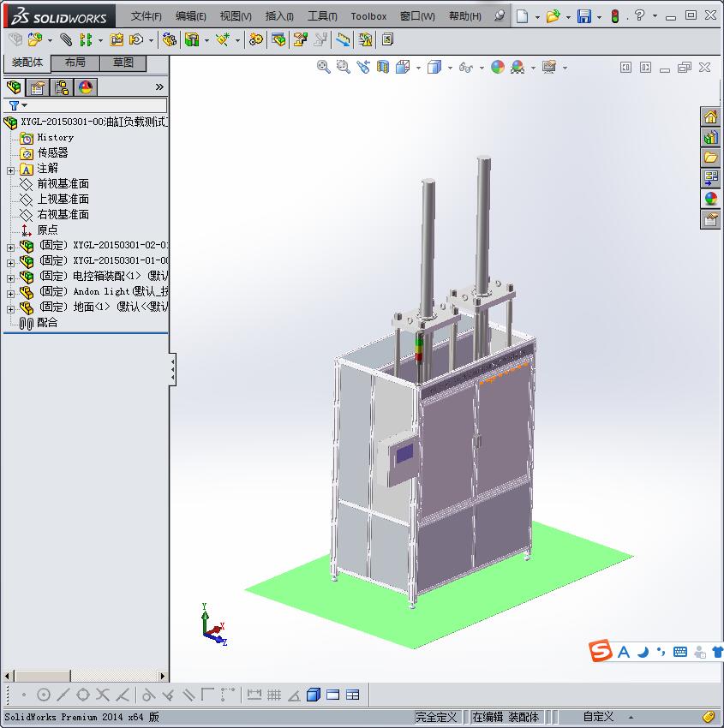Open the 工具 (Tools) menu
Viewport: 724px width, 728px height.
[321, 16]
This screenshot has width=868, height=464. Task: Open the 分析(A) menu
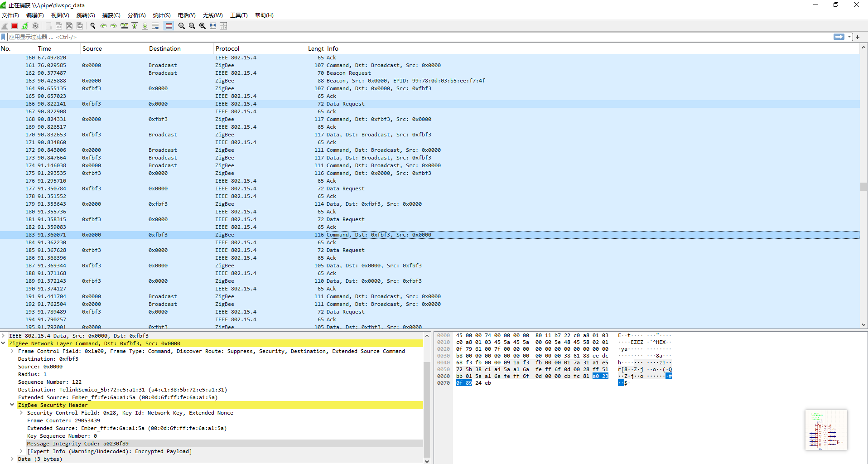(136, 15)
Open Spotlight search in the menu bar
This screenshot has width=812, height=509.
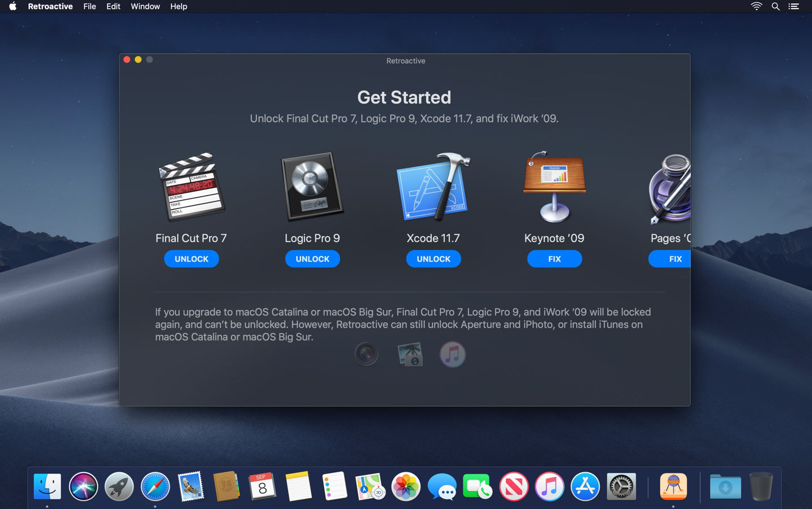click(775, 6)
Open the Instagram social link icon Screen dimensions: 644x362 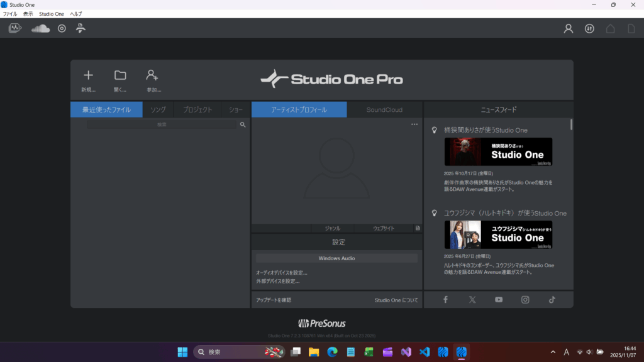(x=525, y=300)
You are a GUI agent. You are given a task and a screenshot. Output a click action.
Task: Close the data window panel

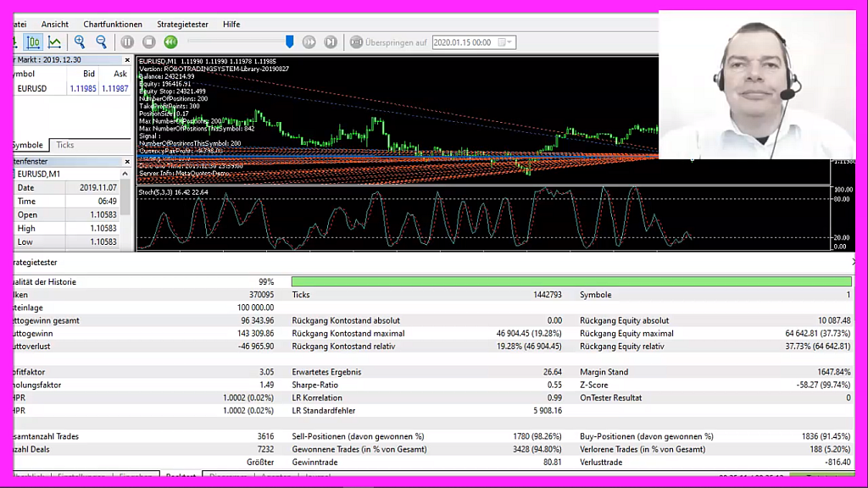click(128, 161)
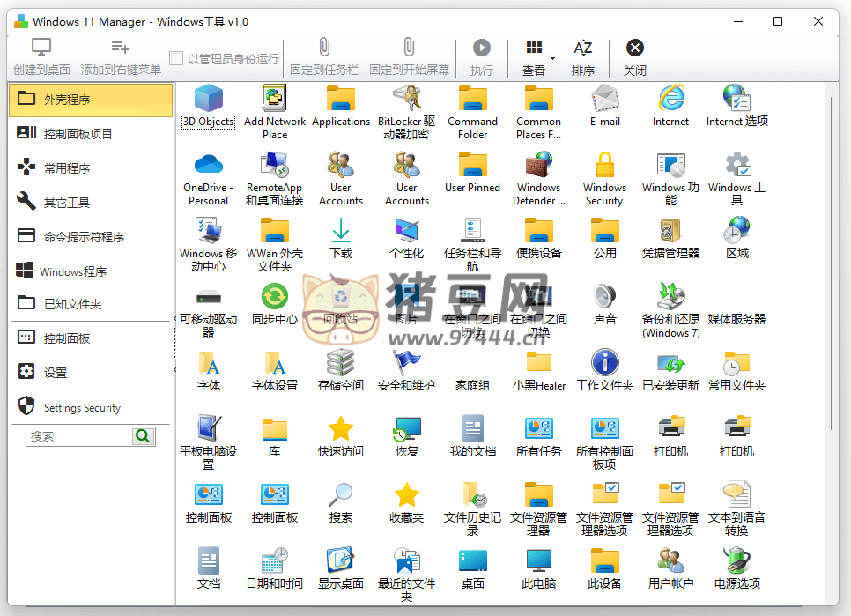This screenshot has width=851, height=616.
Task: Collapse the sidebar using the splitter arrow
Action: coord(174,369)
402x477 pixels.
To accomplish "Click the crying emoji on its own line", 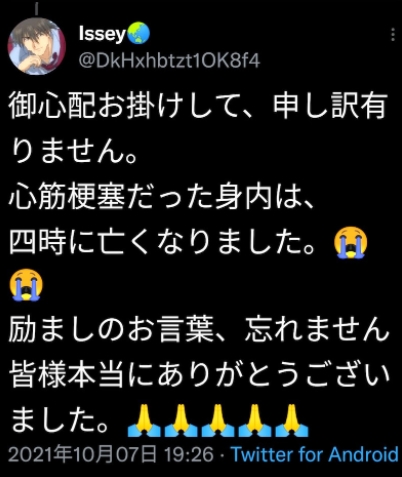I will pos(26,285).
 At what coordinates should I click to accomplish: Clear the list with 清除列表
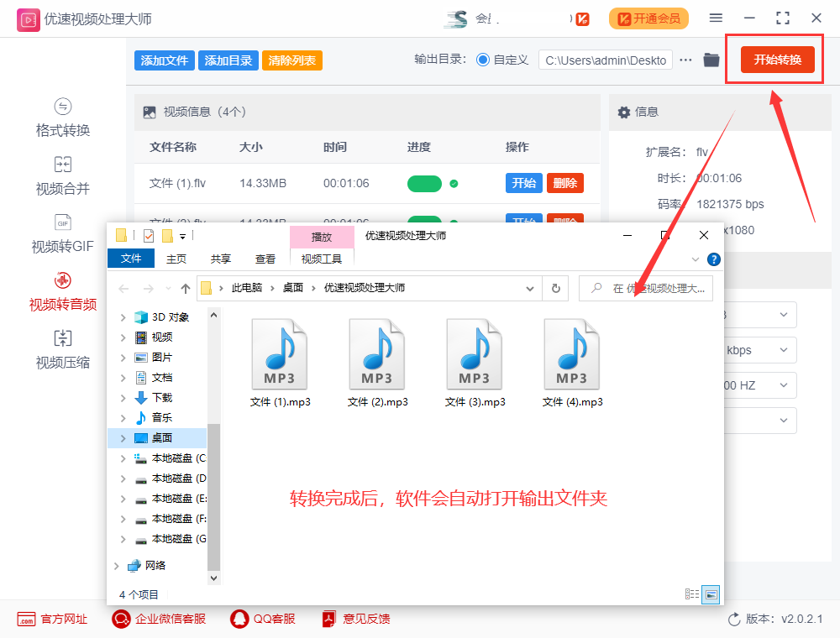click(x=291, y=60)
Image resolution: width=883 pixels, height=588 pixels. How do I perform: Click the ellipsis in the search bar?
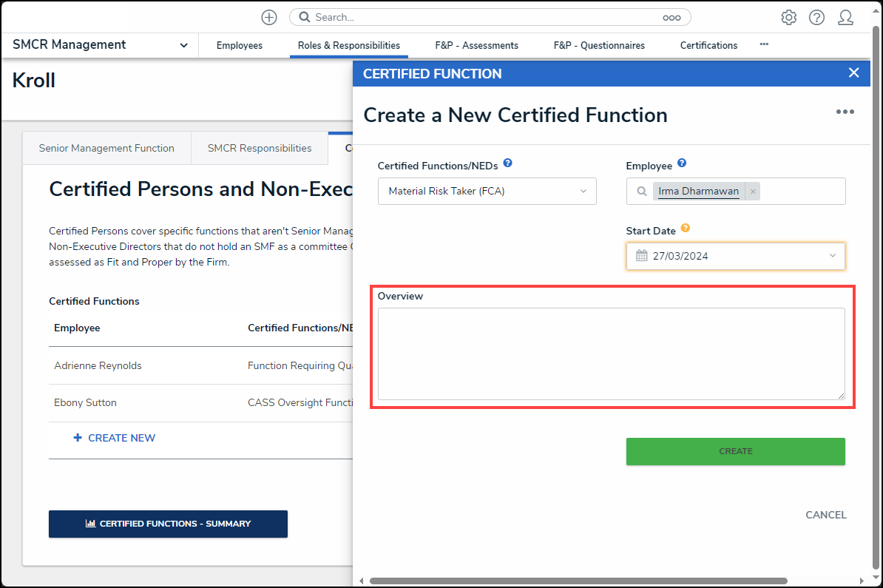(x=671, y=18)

========================================

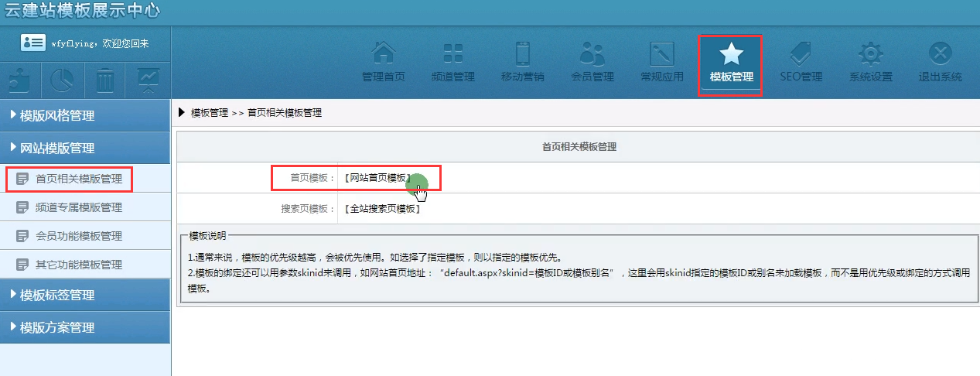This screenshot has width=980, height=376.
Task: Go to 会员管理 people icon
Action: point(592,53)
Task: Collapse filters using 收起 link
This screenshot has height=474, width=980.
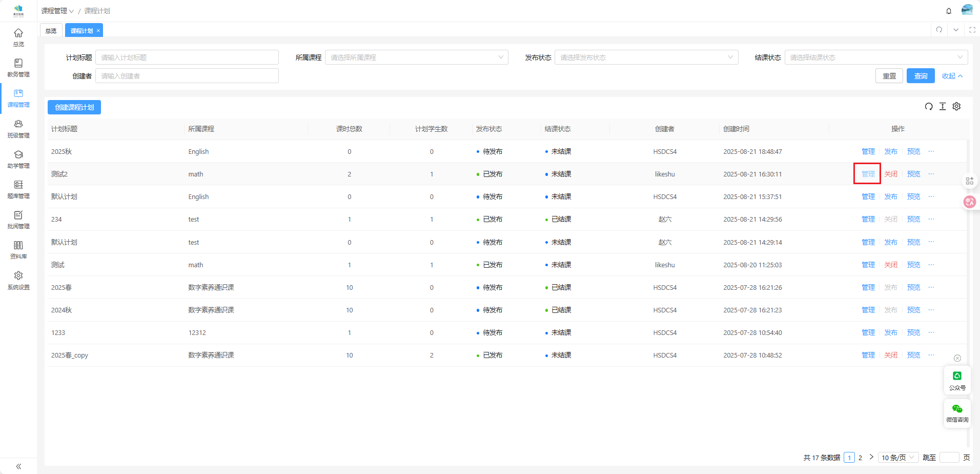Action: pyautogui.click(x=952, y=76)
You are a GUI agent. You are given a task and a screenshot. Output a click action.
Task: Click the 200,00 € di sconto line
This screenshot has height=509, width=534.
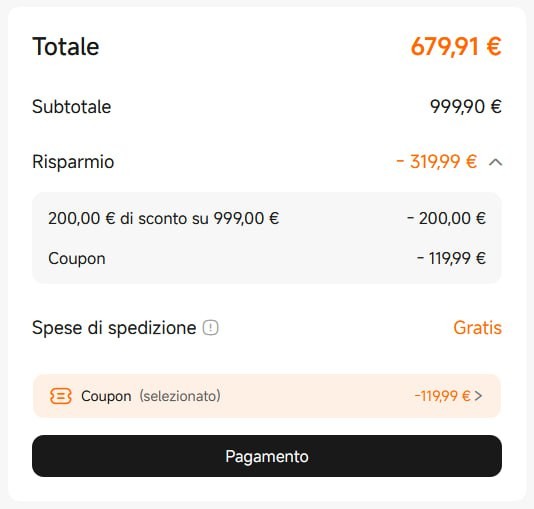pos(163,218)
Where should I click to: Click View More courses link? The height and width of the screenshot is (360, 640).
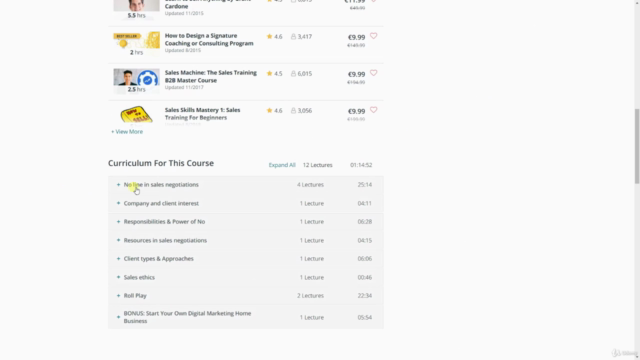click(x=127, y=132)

========================================

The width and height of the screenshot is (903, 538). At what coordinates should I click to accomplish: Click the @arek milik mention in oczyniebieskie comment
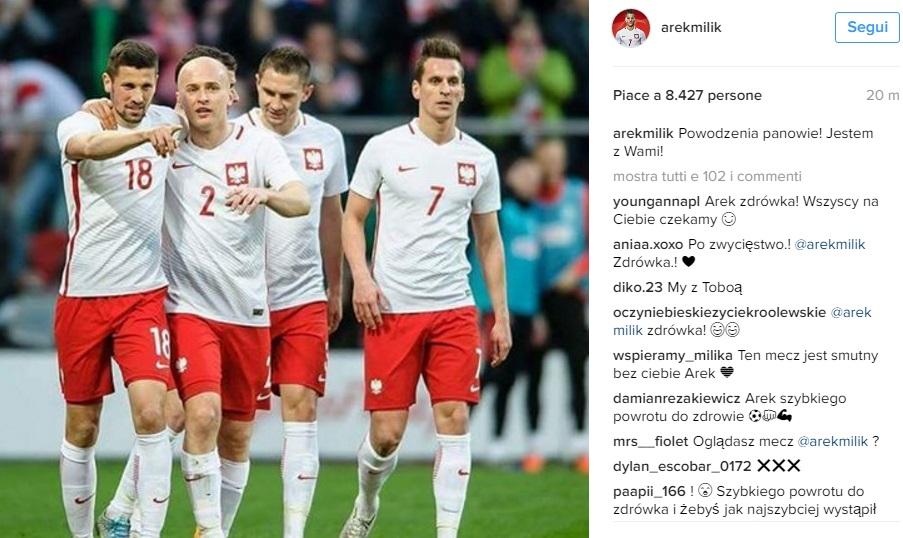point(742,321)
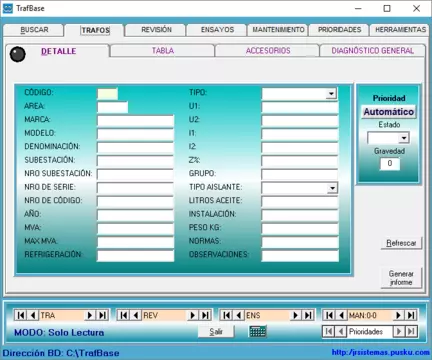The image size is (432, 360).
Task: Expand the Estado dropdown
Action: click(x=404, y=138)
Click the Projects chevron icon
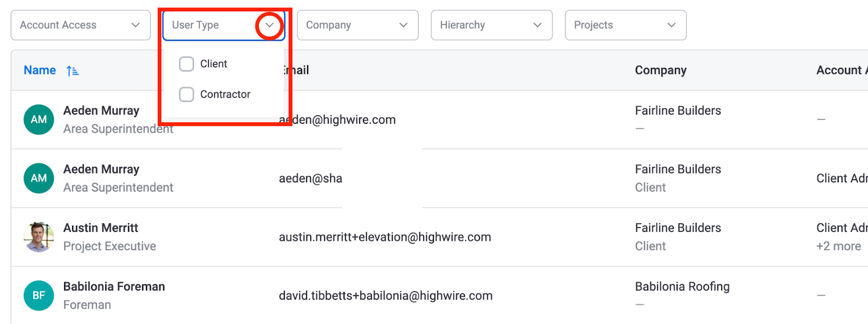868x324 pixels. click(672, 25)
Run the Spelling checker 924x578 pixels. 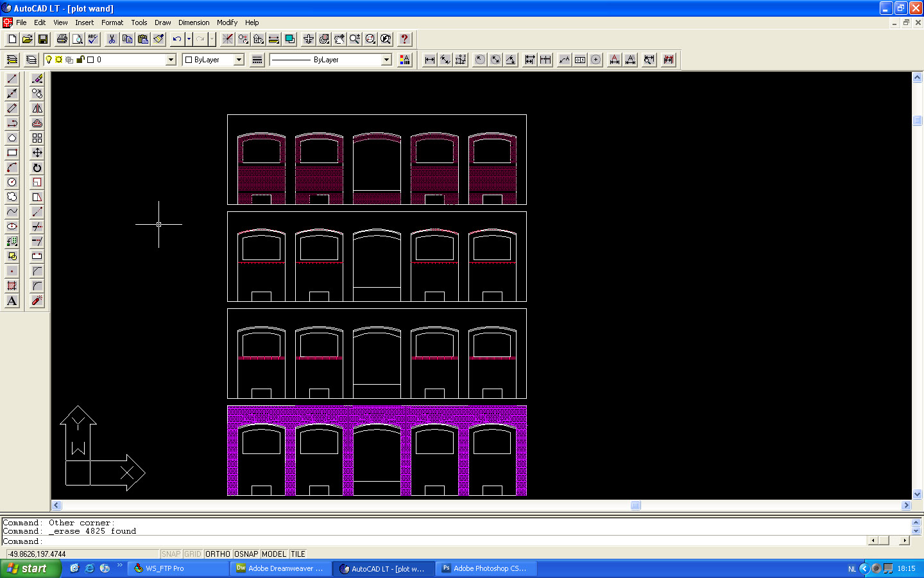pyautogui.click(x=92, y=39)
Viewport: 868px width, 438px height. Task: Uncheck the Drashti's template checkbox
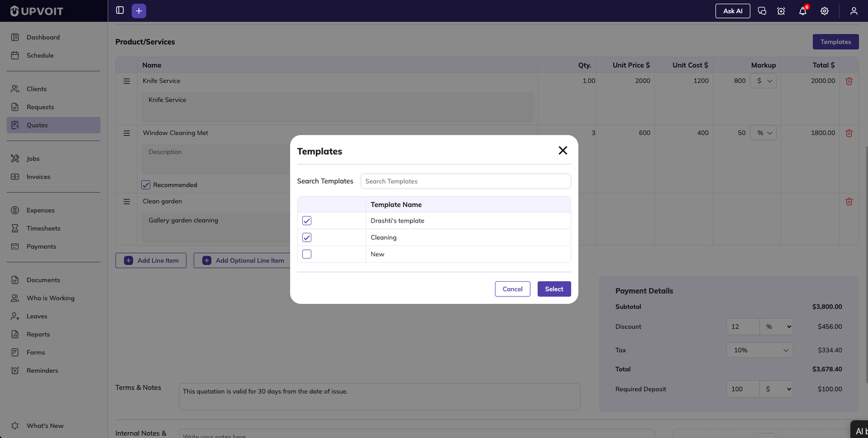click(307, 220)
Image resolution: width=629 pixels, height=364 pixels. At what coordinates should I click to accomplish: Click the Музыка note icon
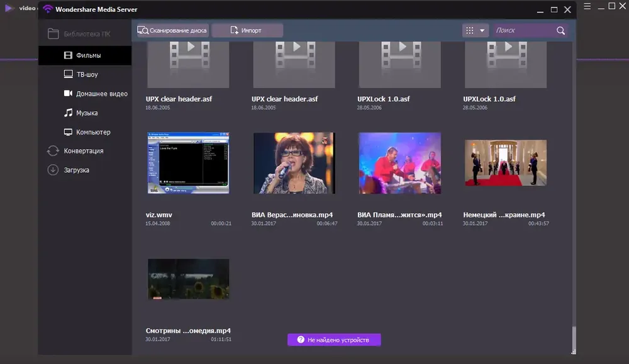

========================================

_What you should do_.
What's needed is an exact copy of the lines above from the one with "Viewport: 868px width, 438px" through the one with "Image resolution: width=629", both included; the pictures stay out.

_Response for this exercise_.
Viewport: 868px width, 438px height. Task: Uncheck the Drashti's template checkbox
click(307, 220)
Image resolution: width=629 pixels, height=364 pixels. At what coordinates should I click to accomplish: Click the Музыка note icon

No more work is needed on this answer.